An update from Rachna
Reducing stigma and disability
Rachna Chhabra was diagnosed with leprosy in 2010.
Our work within communities has continued to build up leprosy knowledge and awareness whilst reducing the prejudice which leaves people at risk of discrimination, isolation and abuse. We reached over 373,000 people in India through community campaigns, helping to ensure they can now spot symptoms and access treatment without fearing the consequences.
“After my own leprosy diagnosis, I began to lose hope. I was irregular in taking my treatment and I isolated myself from my family and friends. Then I came into contact with Lepra, where I was counselled and given another course of multi-drug therapy (MDT) to ensure I was cured of the disease. Lepra does such amazing work to integrate a society that has been ignored. I now work for Lepra, where my role is to ensure that people are aware of the support that is available to them. I really am very proud to be able to help other people like myself.”

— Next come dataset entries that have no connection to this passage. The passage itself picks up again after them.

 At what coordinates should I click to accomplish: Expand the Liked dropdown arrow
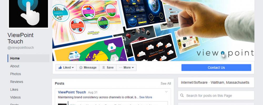pos(73,68)
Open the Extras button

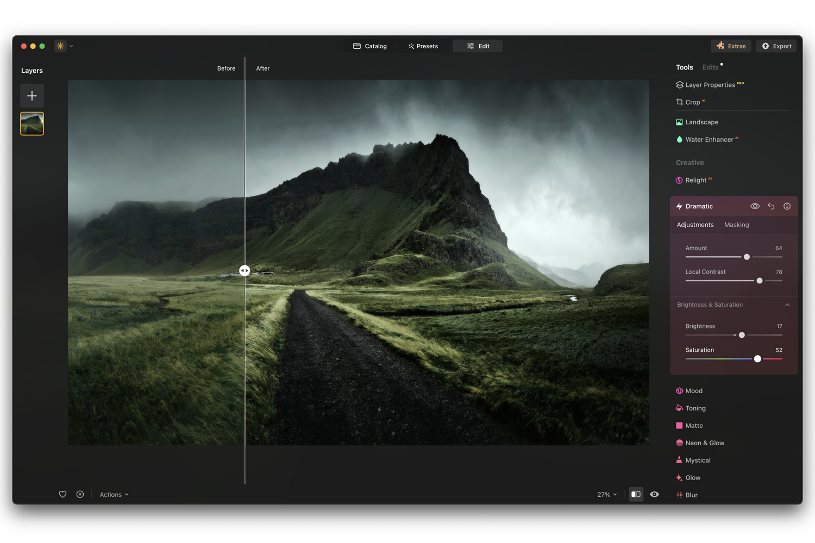731,46
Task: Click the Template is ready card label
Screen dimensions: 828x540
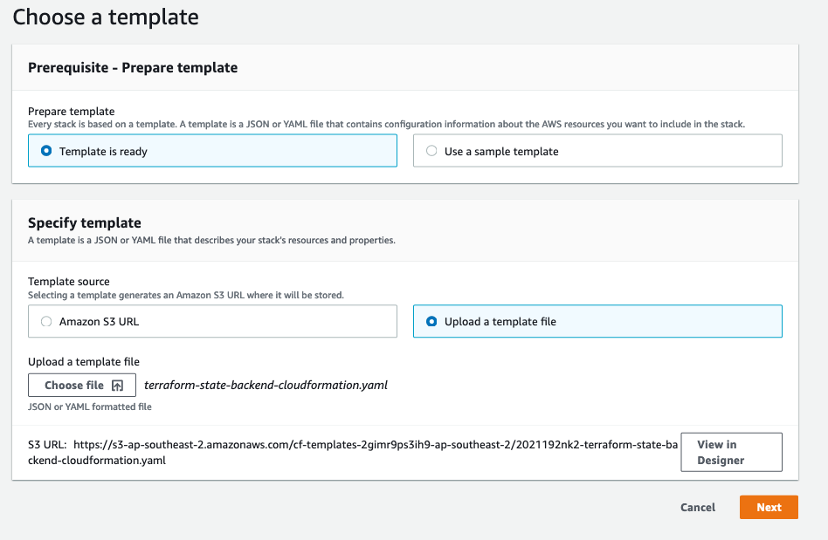Action: point(103,151)
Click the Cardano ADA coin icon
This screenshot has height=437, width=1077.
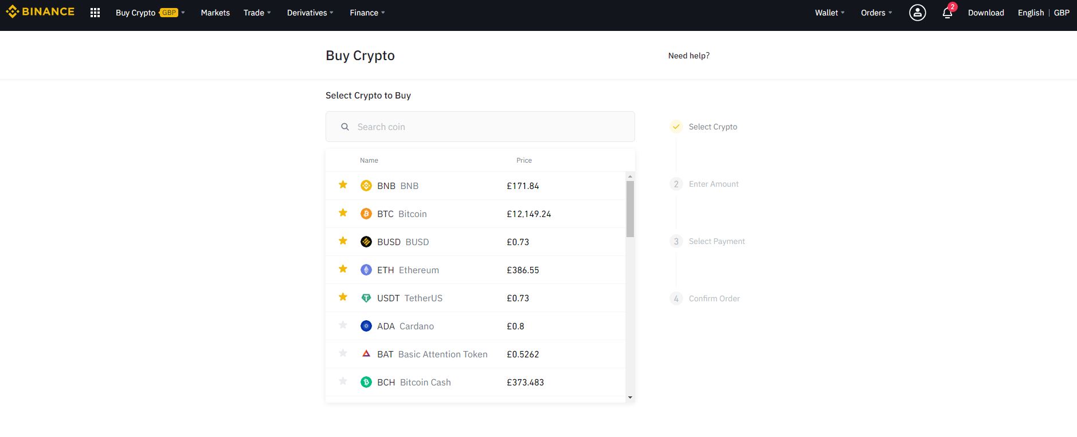pos(366,326)
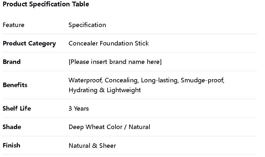This screenshot has height=157, width=265.
Task: Select the Finish row label
Action: tap(11, 145)
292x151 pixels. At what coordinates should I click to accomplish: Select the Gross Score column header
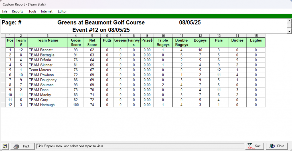[x=76, y=42]
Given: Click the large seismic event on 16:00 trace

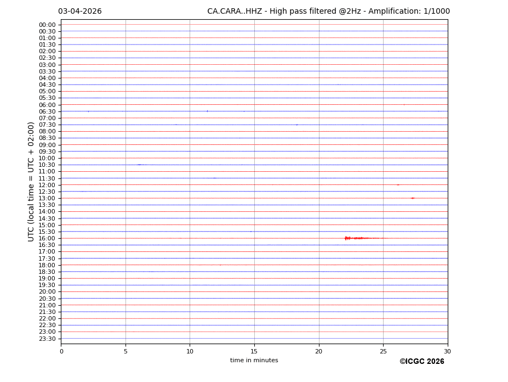Looking at the screenshot, I should click(x=346, y=238).
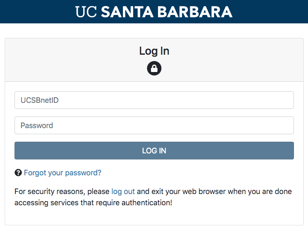
Task: Click the Log In heading text
Action: click(154, 51)
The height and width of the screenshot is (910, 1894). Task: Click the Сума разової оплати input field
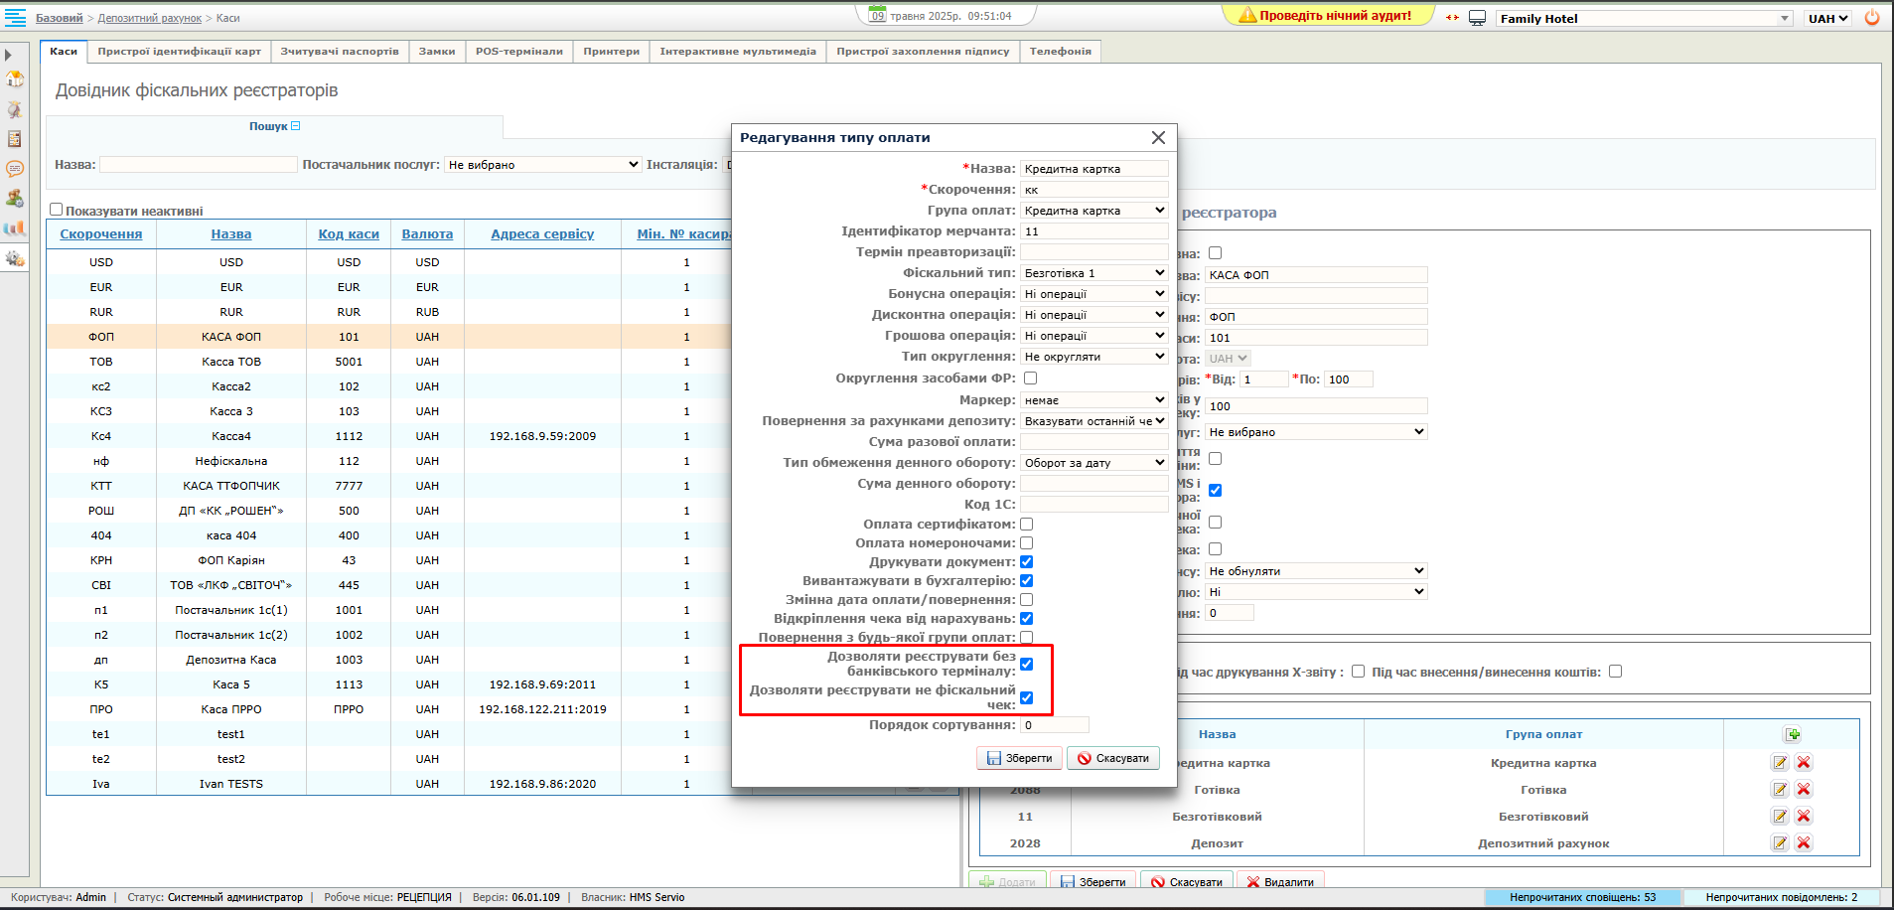point(1093,442)

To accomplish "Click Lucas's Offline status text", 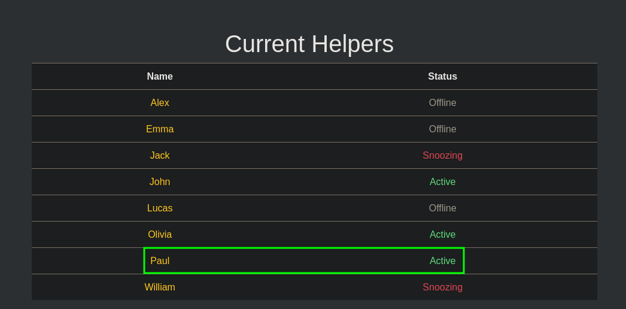I will coord(442,208).
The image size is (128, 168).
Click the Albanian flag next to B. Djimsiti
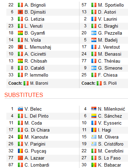[20, 12]
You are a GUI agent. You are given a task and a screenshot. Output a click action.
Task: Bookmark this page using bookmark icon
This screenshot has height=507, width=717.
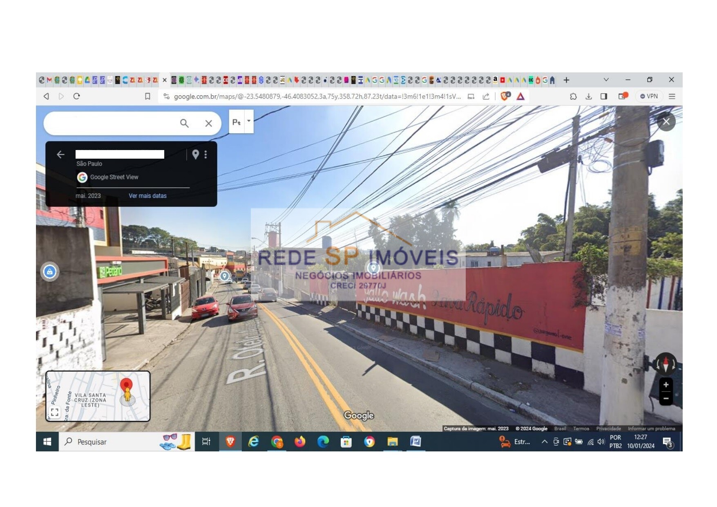point(147,96)
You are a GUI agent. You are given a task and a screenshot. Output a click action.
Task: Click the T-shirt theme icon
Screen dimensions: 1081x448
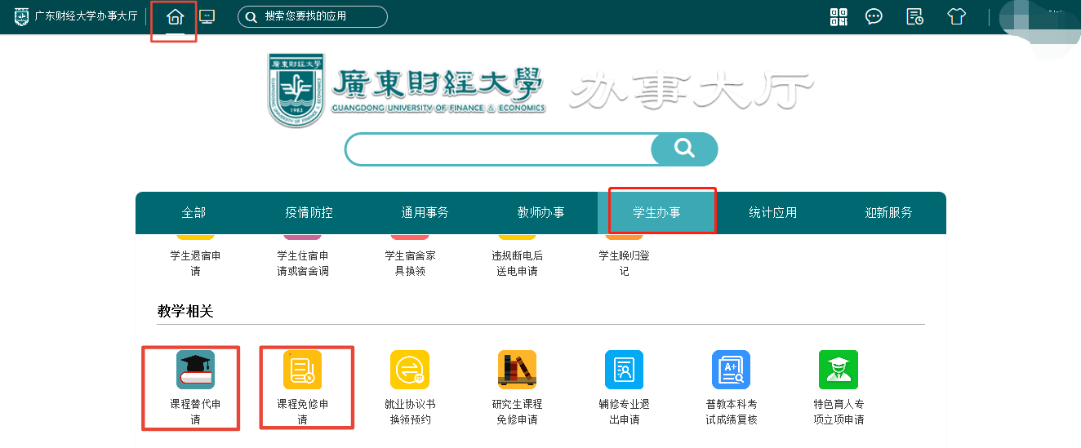pyautogui.click(x=956, y=17)
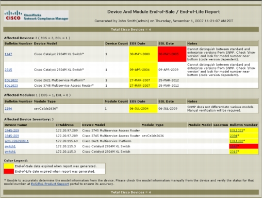Screen dimensions: 263x199
Task: Open bulletin 1147 link in Affected Devices
Action: [8, 54]
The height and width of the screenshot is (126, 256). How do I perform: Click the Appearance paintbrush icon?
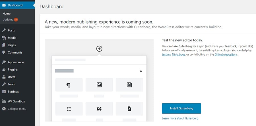tap(4, 62)
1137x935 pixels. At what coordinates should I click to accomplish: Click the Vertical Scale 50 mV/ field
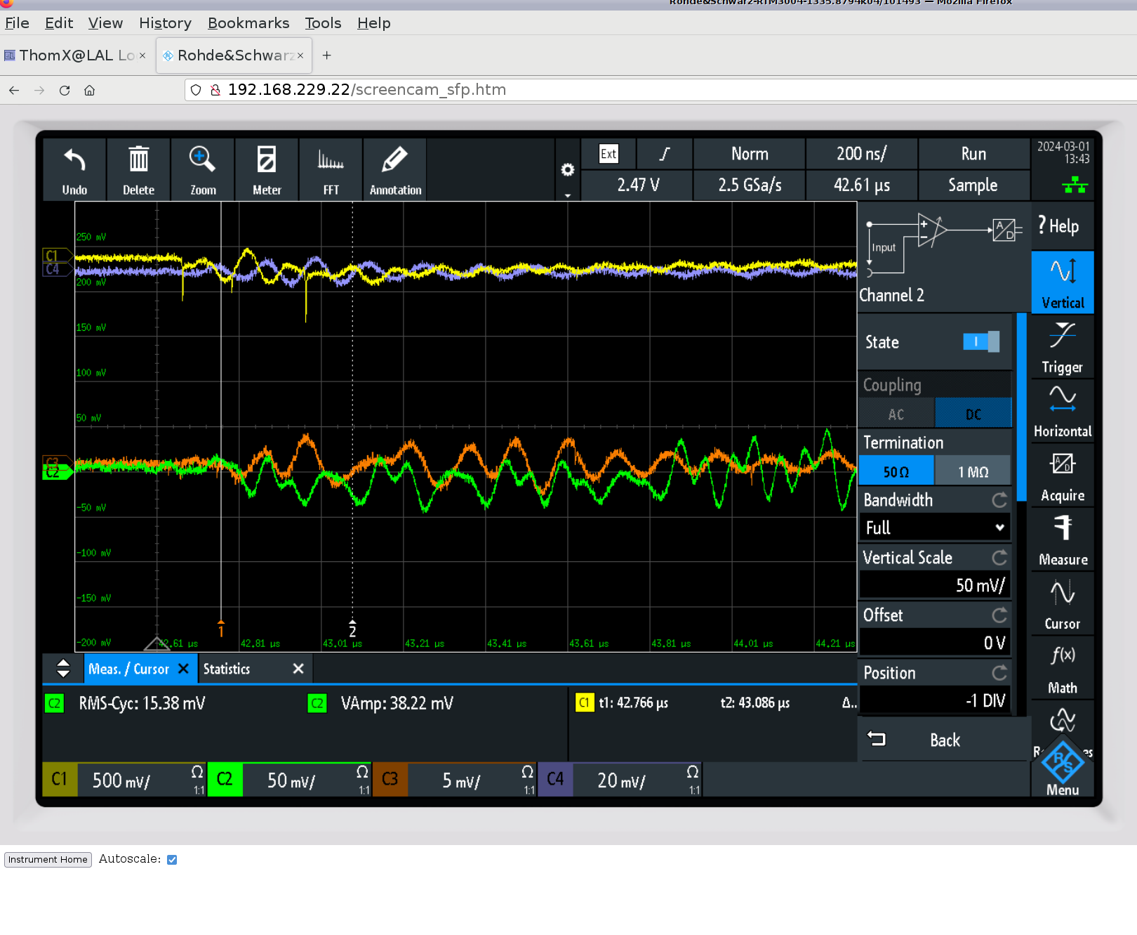pyautogui.click(x=934, y=585)
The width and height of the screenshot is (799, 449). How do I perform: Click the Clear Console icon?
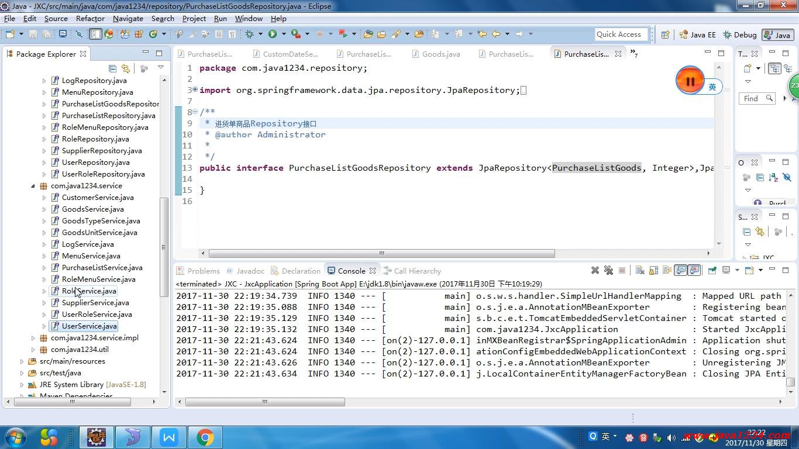(x=640, y=270)
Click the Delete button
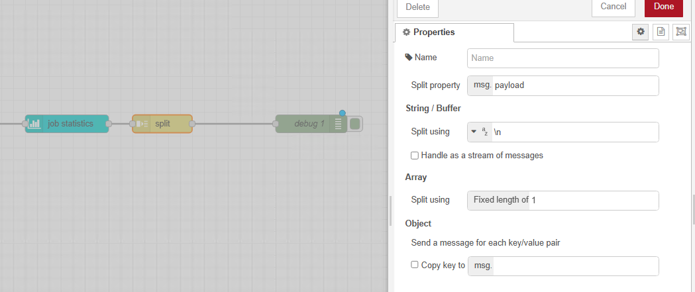 pos(417,7)
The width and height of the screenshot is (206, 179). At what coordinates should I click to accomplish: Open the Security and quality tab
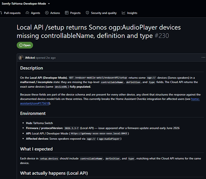pyautogui.click(x=101, y=13)
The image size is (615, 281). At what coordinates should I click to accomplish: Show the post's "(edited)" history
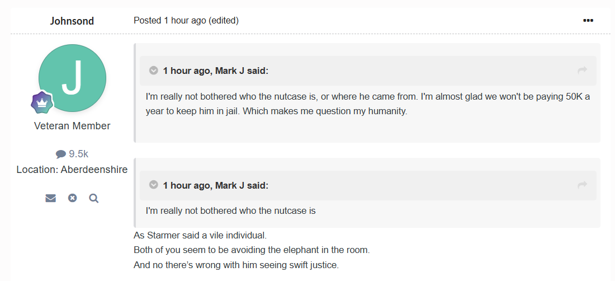click(x=224, y=21)
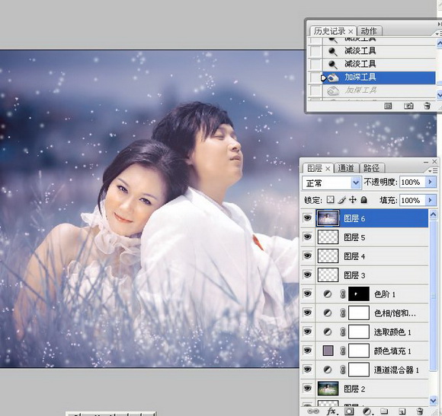Image resolution: width=442 pixels, height=416 pixels.
Task: Click 颜色填充 1 purple color swatch thumbnail
Action: tap(328, 351)
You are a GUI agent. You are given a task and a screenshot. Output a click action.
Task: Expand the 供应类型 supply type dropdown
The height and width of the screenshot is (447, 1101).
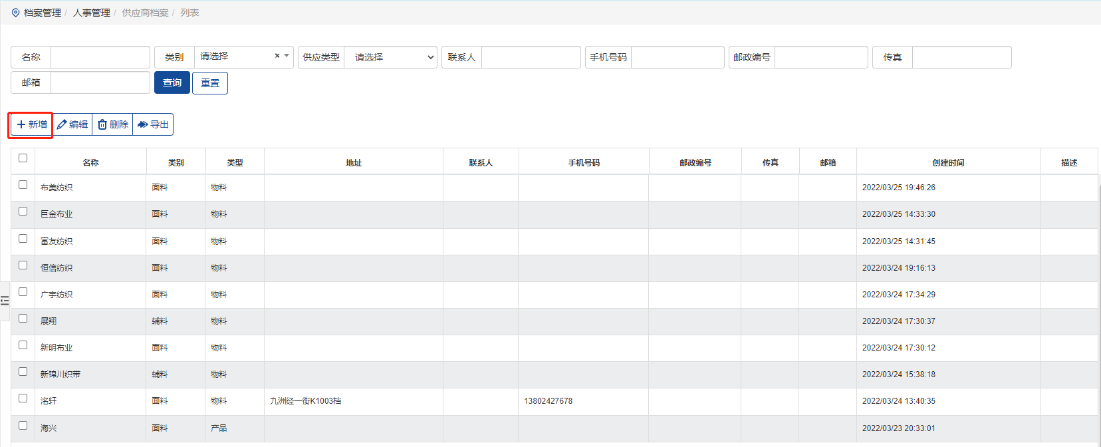pos(390,57)
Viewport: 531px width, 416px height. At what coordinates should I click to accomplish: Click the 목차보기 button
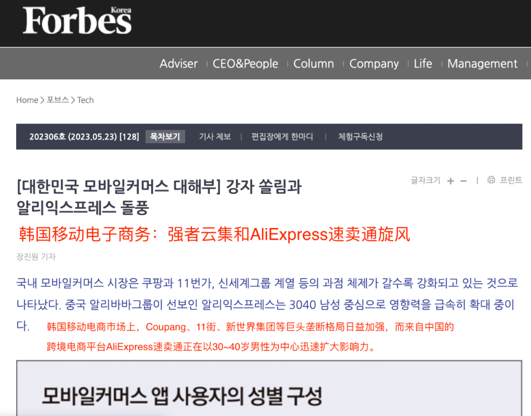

We have continued to provide self-care training and protective footwear to support those where disability has impacted their lives. In total, we have provided footwear, self-care kits and other disability aids to 44,600 people in India to help them reduce infections and injuries and improve their mobility. Beyond our delivery of health care services, we have successfully empowered over 263,000 people to advocate for their basic rights and claim government benefits to which they are entitled.
Did you know..? 21% of our staff have been directly affected by leprosy or LF. WEST DELHI
ODISHA
TELANGANA
Pictured: Every sandal we make is carefully customised to fit each individual and support their needs.
India carries two-thirds of the world’s leprosy burden. The 2017 report by the World Health Organisation also states that leprosy cases in India are at their highest for 10 years.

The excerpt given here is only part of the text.